Now, we kind of draw diagonals in this triangular array, if you know what I mean. That is, consider level sets of \(j-i+1\). How many times can \(j-i+1 = k\)? Well by inspection of the triangular array it is just \(n-k\) times, we could have \(i=1, j=k\) or \(i=2,j=k-1\) etc until \(j=n, i=n-k+1\). So we now have \[2\sum_{k=2}^{n} \frac{n-k}{k}\] Breaking this up we get \[2((n-1)+\sum_{i=2}^n \frac{n}{k})\] But the latter term is approximately \(n \log n\). Hence we have that the expected number of comparisons is about \(2n\log n\)

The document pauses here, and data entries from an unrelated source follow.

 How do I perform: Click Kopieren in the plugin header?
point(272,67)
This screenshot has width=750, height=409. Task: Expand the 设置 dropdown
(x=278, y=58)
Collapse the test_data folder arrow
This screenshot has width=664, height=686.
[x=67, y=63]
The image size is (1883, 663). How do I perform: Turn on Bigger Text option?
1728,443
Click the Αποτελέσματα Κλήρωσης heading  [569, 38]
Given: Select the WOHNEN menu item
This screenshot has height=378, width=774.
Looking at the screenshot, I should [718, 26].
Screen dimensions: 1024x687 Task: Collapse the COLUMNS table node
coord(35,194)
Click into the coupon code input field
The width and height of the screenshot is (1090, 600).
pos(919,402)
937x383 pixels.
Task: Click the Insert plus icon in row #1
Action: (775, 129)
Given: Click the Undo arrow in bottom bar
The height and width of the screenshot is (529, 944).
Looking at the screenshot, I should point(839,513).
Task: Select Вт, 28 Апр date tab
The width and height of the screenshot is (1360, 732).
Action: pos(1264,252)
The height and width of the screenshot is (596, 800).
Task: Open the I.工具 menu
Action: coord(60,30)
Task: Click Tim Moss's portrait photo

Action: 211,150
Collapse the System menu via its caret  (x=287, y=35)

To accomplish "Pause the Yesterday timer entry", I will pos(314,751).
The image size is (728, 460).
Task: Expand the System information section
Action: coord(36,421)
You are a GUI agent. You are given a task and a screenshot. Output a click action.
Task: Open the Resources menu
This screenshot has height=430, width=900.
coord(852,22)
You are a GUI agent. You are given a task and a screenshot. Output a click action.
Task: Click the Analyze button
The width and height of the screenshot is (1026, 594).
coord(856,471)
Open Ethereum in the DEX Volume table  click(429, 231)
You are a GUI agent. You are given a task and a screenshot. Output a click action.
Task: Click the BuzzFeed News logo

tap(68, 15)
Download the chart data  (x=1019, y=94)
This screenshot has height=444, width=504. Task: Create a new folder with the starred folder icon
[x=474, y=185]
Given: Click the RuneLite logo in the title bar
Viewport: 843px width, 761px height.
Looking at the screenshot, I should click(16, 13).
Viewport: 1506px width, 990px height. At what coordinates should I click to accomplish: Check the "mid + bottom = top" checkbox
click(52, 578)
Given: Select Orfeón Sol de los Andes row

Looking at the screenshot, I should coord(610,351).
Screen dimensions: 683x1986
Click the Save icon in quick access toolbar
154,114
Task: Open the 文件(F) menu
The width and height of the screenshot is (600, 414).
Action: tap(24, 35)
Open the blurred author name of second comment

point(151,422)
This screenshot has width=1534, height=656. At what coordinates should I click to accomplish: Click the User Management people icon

Lowerbound on comparison based sorting

It turns out that, as you might have known, the algorithm had to be in \(\Omega(n \log n)\), because all comparison based sorting algorithms are. Here is a proof: Consider a binary tree with \(n!\) leaves. Then it has depth \(\log n!\). By Stirling’s approximation this is like \(n \log \frac{n}{e} = \Omega(n \log n)\). With comparison based sorting algorithms every comparison moves you a level in this tree, and you have to get to a leaf starting from the root. Hence the lower bound.

tree

Note that there are other types of sorting algorithms, e.g. counting sort, radix sort (these exploit the fact that the arrays they need to sort have a small discrete set of possible values in them).